Introduction: My Journey with the Psalms
The Psalms have been perhaps my most consistent and steadfast partner throughout my Christian walk. For the past half-decade or so, since my earliest days as a Christian, I have made it a practice to read the Psalms daily and programmatically: twice a day—morning and evening–and through the whole book in a month. Of course, my consistency with this has waxed and waned, and it has never been perfect. Yet, that has never been the point. Rather, the point is that the Psalms have been spiritual nourishment for me, and every time I spend time with them God’s grace and power and love become present and begin to scintillate.
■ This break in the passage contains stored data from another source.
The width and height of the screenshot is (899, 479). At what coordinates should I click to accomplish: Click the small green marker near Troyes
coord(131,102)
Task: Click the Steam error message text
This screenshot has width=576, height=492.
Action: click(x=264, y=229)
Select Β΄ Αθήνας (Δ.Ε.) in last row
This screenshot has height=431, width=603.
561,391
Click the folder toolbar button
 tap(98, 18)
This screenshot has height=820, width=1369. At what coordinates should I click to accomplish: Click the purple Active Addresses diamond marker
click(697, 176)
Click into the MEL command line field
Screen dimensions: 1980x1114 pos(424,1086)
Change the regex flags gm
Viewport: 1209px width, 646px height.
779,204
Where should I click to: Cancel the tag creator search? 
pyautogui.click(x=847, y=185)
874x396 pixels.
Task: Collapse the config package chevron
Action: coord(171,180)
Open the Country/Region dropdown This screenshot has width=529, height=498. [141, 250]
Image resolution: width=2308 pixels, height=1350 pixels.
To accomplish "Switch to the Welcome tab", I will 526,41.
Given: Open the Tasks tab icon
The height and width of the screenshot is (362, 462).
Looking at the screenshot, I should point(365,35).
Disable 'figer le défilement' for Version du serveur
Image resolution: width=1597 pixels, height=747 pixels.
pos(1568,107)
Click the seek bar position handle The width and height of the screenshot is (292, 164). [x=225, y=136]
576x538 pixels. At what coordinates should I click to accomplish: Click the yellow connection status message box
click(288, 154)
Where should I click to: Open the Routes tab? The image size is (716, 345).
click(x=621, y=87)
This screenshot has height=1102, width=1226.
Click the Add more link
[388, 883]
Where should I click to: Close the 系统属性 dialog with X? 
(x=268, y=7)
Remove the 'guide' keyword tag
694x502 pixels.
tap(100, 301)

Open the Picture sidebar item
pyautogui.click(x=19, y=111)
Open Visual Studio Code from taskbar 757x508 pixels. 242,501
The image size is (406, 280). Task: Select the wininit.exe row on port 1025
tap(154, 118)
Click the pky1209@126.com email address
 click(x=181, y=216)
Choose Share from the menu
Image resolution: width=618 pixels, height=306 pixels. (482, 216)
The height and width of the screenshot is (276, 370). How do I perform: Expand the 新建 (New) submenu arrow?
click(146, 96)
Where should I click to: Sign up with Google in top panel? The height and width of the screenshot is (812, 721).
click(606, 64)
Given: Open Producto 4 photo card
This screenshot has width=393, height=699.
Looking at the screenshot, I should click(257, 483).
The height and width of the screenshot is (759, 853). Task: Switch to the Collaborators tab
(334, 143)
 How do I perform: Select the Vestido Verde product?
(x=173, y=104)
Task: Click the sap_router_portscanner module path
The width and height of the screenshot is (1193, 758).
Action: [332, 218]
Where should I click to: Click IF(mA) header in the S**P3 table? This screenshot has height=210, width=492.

This said, I like to work my way through a book on the Psalms every once in a while in order to deepen and broaden my devotional appreciation. The first I ever read—a while back by now—was a work by N. T. Wright called The Case for the Psalms. It is a short, very accessible, and unique book. In it Wright characterizes the Psalms as poems that transform the reader/pray-er/singer; they reorient the imagination around what God was ultimately up to in Jesus Christ. In other words, they point to the Messiah and his work. As Wright beautifully puts it, “They are God’s gifts to us so that we can be shaped as his gifts to the world.”1 Later I would read another book called The Psalter Reclaimed by Gordon Wenham. It is a wonderful little book comprised of a series of lectures reworked into essays. It is somewhat more academic (and therefore perhaps less interesting to the lay-reader) than Wright’s book, but not overly-technical. Especially interesting is his essay incorporating speech-act theory into an understanding of what exactly is happening when the Psalms are individually or corporately sung and prayed.